Simon se puso tenso.

– La señora Ralston no sabe nada del asunto.

– También se equivoca en eso. Sabe tanto que sacó la carta de la caja.

Simon pensó que Waverly había sido la presencia que notó en el festival de Little Longstone, el hombre que había entrado en casa de Genevieve y que había atacado a Baxter. Si no lograba convencerlo de que ella no sabía nada del asunto, la mataría con toda seguridad.

Antes de que pudiera abrir la boca, Waverly dijo:

– No lo niegue, Kilburn. Si hubiera encontrado esa carta, no habría perdido toda la noche registrando la casa.

– Genevieve sacó la carta de la caja, es cierto, pero no sabe nada más.

– Si pretende convencerme de que no sabe leer…

– Ridgemoor la escribió en lenguaje cifrado. Genevieve no adivina que pueda ser importante. Le habrá parecido una carta sin interés.

Waverly sonrió de forma desagradable.

– Sea como sea, me divertiré mucho mientras la convenzo para que me la devuelva.

Simon dijo lo primero que se le pasó por la cabeza. Tenía que salvar a Genevieve.

– Va a ser difícil, porque la carta la tengo yo.

Waverly entrecerró los ojos.

– Miente. Ha registrado la casa y ahora es su ramera. Es evidente que quiere protegerla.

– No esté tan seguro. Cuando atacó a su criado, me proporcionó la excusa perfecta para alejarlos a los dos y buscar la carta con toda libertad. La he encontrado.

Waverly lo estudió durante varios segundos.

– ¿Dónde está?

– En el bolsillo de mi chaleco.

– ¿Dónde la ha encontrado?

– Estaba en la sala de estar, escondida tras un ladrillo suelto de la chimenea.

Waverly sacudió la cabeza.

– Mentira. Yo mismo registré esa chimenea.

Simon se encogió de hombros.

– Pero no tuvo tanto tiempo como yo. Si quiere, estaré encantado de enseñarle el lugar.

– No, limítese a entregarme la carta.

– No puedo. Ha dicho que no me mueva.

Waverly lo miró con cara de pocos amigos.

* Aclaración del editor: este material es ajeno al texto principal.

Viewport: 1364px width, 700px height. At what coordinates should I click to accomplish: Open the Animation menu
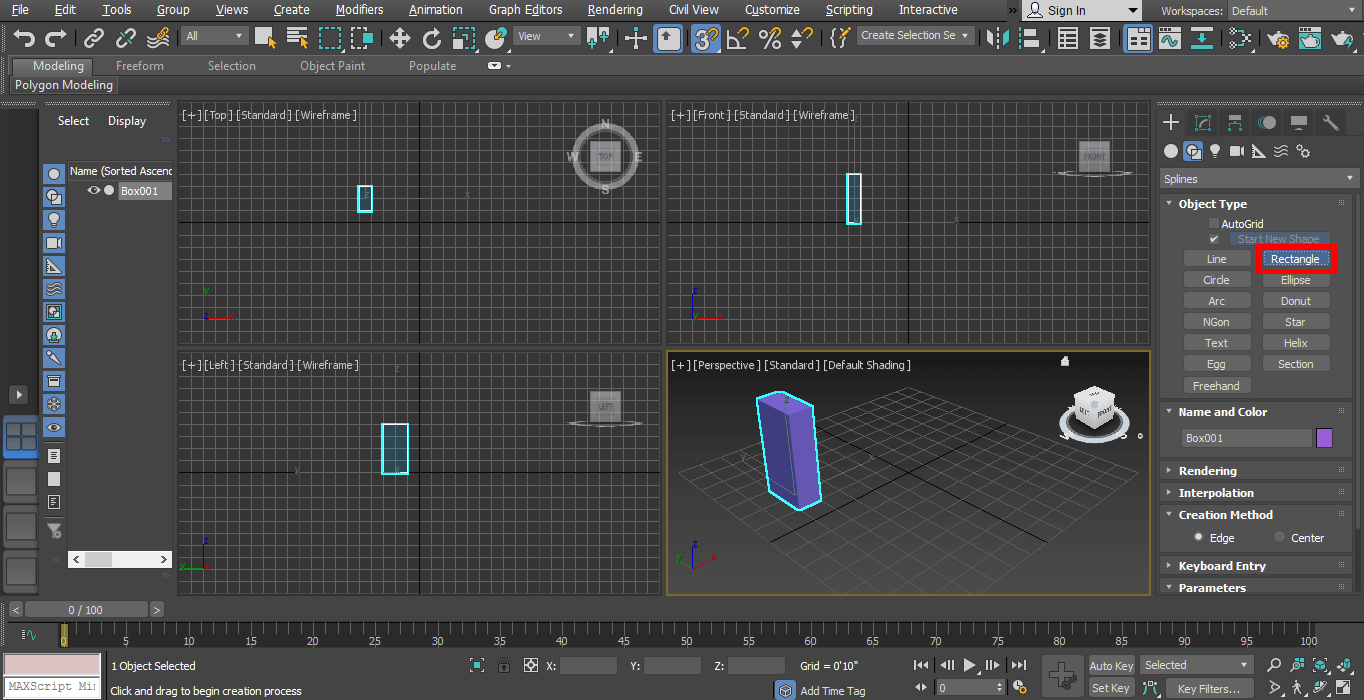(x=435, y=10)
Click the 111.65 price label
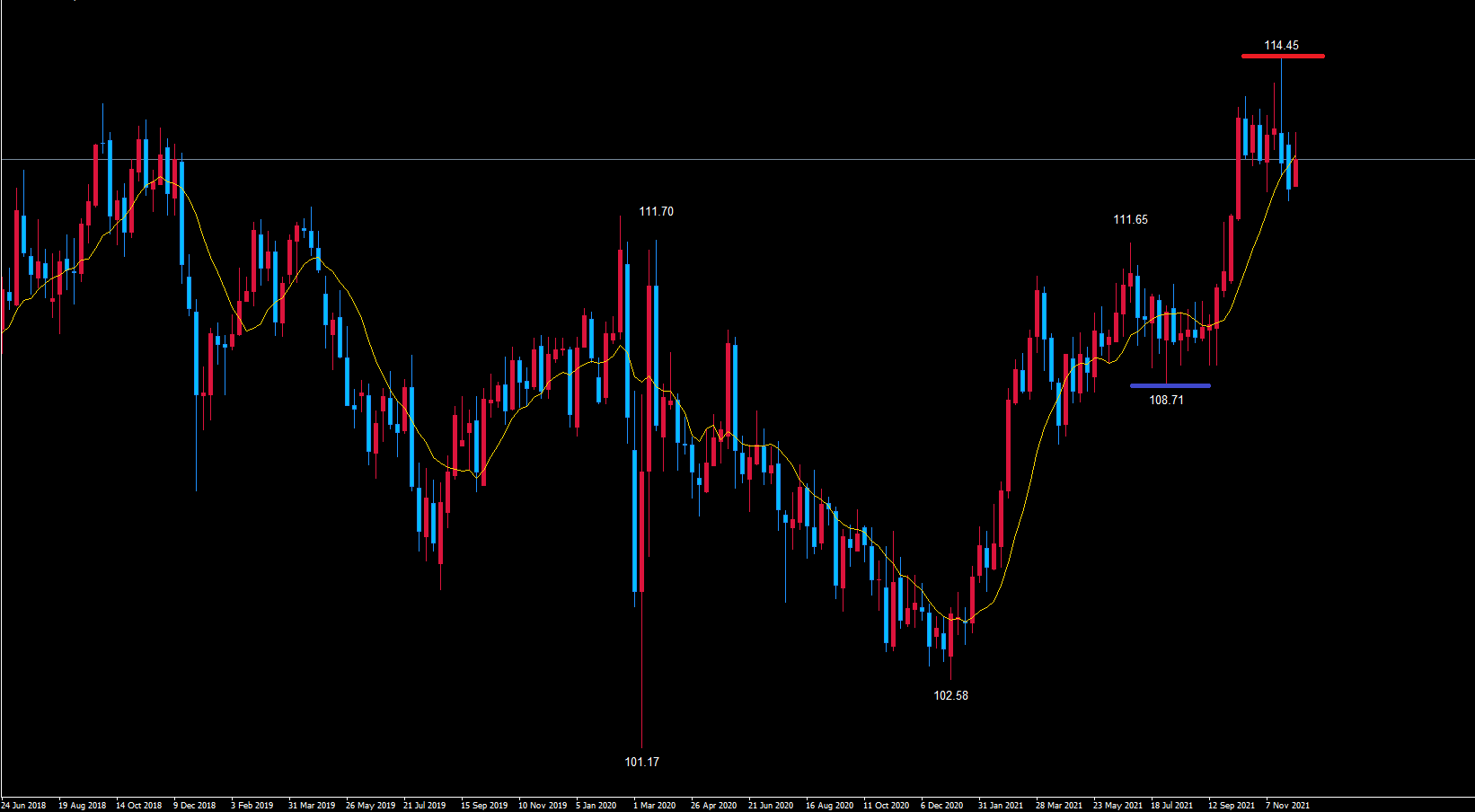Screen dimensions: 1475x812 click(1130, 219)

– No juegue conmigo, Kilburn. Podría pegarle un tiro ahora mismo y quitársela.

– Podría, pero ¿qué pasaría después si descubre que he mentido? Que estaría muerto y no podría decirle la verdad -afirmó.

– Lleve una mano al bolsillo y saque lentamente la maldita carta. Como me haya mentido, no me limitaré a dispararle; me encargaré de que su hermano y su hermana no tengan cadáver suficiente para organizar un entierro digno.

La mano de Waverly sostenía la pistola con total firmeza y estaba decidido a cumplir su amenaza. Simon debía actuar; sólo tendría unos segundos para acabar con él y salvar a Genevieve y a su amigo Baxter. Era prácticamente seguro que moriría en el intento, pero no podía hacer otra cosa.

Con la mirada clavada en los ojos de Waverly, Simon sacó la hoja que se había guardado en el dormitorio de Genevieve. Waverly la miró y sonrió. Simon extendió el brazo y la dejó caer.